-------- Material provided

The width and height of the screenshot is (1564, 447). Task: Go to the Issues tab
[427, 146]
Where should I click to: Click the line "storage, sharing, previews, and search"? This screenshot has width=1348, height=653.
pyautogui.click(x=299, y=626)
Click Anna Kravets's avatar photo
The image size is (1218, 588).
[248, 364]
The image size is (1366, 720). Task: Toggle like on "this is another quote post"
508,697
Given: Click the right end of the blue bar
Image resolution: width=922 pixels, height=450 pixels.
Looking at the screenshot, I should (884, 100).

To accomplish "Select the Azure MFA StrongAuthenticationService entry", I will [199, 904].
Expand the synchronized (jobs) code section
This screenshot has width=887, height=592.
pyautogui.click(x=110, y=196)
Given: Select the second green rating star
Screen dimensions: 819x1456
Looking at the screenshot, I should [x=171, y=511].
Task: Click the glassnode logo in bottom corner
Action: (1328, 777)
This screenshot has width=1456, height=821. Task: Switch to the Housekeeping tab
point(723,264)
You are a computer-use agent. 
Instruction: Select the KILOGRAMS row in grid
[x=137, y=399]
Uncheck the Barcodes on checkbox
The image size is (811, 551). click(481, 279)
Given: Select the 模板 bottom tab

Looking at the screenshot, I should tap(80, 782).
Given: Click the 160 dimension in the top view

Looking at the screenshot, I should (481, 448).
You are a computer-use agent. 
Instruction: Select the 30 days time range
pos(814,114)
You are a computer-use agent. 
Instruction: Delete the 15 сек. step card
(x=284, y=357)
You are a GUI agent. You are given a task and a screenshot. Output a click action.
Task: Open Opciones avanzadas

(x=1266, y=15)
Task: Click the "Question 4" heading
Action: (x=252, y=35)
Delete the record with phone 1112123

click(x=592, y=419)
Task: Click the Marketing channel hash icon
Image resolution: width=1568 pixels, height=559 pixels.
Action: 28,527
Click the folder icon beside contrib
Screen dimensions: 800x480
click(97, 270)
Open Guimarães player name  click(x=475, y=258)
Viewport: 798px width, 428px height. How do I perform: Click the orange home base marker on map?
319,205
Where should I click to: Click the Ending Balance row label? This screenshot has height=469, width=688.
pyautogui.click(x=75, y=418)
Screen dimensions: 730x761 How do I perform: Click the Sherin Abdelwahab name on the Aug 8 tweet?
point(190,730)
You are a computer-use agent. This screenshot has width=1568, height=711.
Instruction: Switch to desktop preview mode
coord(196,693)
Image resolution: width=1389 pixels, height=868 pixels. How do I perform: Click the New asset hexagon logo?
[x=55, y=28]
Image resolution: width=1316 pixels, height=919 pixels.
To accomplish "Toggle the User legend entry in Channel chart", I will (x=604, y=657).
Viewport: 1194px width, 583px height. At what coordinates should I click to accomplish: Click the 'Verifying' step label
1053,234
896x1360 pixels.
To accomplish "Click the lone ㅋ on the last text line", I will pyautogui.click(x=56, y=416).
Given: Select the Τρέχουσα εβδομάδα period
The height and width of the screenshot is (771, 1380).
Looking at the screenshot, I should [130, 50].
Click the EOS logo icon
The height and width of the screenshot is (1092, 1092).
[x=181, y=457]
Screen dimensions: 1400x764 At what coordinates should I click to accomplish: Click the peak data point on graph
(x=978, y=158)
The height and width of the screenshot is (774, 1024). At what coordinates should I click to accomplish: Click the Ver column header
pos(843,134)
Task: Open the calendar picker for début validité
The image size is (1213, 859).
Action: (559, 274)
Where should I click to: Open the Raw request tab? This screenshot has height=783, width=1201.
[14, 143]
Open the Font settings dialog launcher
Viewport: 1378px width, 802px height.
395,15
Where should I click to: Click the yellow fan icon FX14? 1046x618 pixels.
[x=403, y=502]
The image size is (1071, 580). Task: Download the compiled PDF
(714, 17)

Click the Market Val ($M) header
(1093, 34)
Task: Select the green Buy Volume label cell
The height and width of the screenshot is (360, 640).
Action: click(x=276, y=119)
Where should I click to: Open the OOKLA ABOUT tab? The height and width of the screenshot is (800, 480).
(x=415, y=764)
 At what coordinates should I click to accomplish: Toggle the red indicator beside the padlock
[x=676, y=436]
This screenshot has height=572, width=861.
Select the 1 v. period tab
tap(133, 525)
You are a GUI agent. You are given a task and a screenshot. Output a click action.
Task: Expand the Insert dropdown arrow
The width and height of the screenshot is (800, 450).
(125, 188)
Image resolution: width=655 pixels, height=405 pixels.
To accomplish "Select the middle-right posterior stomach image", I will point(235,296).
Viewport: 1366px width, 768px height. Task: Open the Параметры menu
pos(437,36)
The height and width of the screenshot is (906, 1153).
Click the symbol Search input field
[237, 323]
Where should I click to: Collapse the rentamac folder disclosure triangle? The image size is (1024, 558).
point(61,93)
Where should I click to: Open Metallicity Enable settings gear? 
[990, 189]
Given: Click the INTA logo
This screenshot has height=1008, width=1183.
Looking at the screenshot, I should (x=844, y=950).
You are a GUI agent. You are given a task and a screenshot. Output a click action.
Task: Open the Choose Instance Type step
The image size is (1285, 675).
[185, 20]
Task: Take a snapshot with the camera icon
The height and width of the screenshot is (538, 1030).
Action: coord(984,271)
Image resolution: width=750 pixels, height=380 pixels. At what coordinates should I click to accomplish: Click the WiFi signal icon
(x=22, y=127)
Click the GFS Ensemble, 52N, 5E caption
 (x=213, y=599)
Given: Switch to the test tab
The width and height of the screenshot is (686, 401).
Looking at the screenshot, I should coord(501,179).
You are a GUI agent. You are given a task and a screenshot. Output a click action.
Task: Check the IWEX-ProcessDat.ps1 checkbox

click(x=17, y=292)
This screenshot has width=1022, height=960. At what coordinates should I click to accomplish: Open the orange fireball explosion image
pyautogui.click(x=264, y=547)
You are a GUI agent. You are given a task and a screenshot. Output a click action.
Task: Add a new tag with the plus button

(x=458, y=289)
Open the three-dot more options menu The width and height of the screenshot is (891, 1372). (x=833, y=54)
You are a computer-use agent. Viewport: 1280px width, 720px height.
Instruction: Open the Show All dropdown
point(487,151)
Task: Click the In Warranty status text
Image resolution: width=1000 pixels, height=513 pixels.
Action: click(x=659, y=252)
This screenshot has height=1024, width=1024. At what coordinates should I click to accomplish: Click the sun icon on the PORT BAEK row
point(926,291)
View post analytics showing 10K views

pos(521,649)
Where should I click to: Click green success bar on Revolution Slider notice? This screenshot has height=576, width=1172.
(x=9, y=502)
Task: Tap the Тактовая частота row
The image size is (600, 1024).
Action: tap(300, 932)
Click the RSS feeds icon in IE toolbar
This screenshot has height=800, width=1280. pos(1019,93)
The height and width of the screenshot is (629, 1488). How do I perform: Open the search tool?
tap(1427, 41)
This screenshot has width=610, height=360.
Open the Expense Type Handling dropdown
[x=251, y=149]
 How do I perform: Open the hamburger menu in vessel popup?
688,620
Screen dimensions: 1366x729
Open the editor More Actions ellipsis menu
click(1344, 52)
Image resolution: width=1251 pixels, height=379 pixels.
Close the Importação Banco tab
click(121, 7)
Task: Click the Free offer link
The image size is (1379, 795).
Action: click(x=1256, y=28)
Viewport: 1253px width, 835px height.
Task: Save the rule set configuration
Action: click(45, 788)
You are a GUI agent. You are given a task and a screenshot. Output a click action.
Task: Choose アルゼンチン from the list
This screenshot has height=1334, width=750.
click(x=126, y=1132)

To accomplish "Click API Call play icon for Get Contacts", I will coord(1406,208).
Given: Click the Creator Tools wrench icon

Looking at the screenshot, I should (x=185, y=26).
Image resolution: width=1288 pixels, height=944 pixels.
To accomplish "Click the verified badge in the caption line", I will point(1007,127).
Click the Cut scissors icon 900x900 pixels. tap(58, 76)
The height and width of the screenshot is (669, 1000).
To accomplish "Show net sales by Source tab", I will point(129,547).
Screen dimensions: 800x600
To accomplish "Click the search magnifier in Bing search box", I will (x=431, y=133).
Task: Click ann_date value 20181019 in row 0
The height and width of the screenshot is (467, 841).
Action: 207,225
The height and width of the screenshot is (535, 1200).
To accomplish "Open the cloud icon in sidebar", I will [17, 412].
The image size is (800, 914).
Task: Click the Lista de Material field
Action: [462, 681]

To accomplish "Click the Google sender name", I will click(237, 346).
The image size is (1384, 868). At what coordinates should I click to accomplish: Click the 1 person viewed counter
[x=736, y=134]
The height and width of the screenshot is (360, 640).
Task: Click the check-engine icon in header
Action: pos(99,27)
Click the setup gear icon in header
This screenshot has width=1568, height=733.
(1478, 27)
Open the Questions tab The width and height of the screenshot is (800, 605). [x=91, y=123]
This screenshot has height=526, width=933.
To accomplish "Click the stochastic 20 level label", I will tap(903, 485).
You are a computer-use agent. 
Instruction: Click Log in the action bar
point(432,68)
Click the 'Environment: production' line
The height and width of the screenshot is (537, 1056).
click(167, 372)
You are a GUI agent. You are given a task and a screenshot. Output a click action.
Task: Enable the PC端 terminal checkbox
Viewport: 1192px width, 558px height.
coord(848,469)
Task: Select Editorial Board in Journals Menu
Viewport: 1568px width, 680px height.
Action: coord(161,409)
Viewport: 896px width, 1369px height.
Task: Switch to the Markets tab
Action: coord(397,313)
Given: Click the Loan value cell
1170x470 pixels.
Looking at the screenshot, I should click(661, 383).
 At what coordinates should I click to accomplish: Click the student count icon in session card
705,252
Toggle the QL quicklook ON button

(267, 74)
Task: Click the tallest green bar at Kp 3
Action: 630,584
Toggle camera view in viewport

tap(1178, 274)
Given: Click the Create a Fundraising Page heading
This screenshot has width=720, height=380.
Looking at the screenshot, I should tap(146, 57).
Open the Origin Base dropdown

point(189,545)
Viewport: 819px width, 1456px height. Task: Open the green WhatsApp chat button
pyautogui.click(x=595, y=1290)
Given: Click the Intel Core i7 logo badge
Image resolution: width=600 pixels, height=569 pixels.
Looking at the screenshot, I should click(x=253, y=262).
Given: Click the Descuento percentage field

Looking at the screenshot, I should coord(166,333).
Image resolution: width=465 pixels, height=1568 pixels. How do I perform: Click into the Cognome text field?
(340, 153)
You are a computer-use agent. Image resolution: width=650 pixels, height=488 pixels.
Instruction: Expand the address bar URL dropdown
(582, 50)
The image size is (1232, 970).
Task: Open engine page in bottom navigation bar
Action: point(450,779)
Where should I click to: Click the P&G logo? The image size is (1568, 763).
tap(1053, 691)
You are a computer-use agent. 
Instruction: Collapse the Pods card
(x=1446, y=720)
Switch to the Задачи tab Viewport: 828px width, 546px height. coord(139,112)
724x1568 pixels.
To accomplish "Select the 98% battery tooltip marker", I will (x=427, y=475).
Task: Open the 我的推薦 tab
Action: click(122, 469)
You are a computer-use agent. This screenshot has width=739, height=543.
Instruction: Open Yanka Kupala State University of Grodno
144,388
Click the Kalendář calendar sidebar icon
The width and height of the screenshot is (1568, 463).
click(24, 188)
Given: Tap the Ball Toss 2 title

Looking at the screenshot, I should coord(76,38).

----------------

- _Problem description_:
Could you return exactly the lines above from the line with "Screen dimensions: 1366x729" to the line with "Task: Click ann_date value 20181019 in row 0", both included, and nothing else?

- _Solution to the problem_:
Screen dimensions: 1366x729
Open the editor More Actions ellipsis menu
click(1344, 52)
Image resolution: width=1251 pixels, height=379 pixels.
Close the Importação Banco tab
click(121, 7)
Task: Click the Free offer link
The image size is (1379, 795).
Action: click(x=1256, y=28)
Viewport: 1253px width, 835px height.
Task: Save the rule set configuration
Action: click(45, 788)
You are a GUI agent. You are given a task and a screenshot. Output a click action.
Task: Choose アルゼンチン from the list
This screenshot has height=1334, width=750.
click(x=126, y=1132)

To accomplish "Click API Call play icon for Get Contacts", I will coord(1406,208).
Given: Click the Creator Tools wrench icon

Looking at the screenshot, I should (x=185, y=26).
Image resolution: width=1288 pixels, height=944 pixels.
To accomplish "Click the verified badge in the caption line", I will point(1007,127).
Click the Cut scissors icon 900x900 pixels. tap(58, 76)
The height and width of the screenshot is (669, 1000).
To accomplish "Show net sales by Source tab", I will point(129,547).
Screen dimensions: 800x600
To accomplish "Click the search magnifier in Bing search box", I will (x=431, y=133).
Task: Click ann_date value 20181019 in row 0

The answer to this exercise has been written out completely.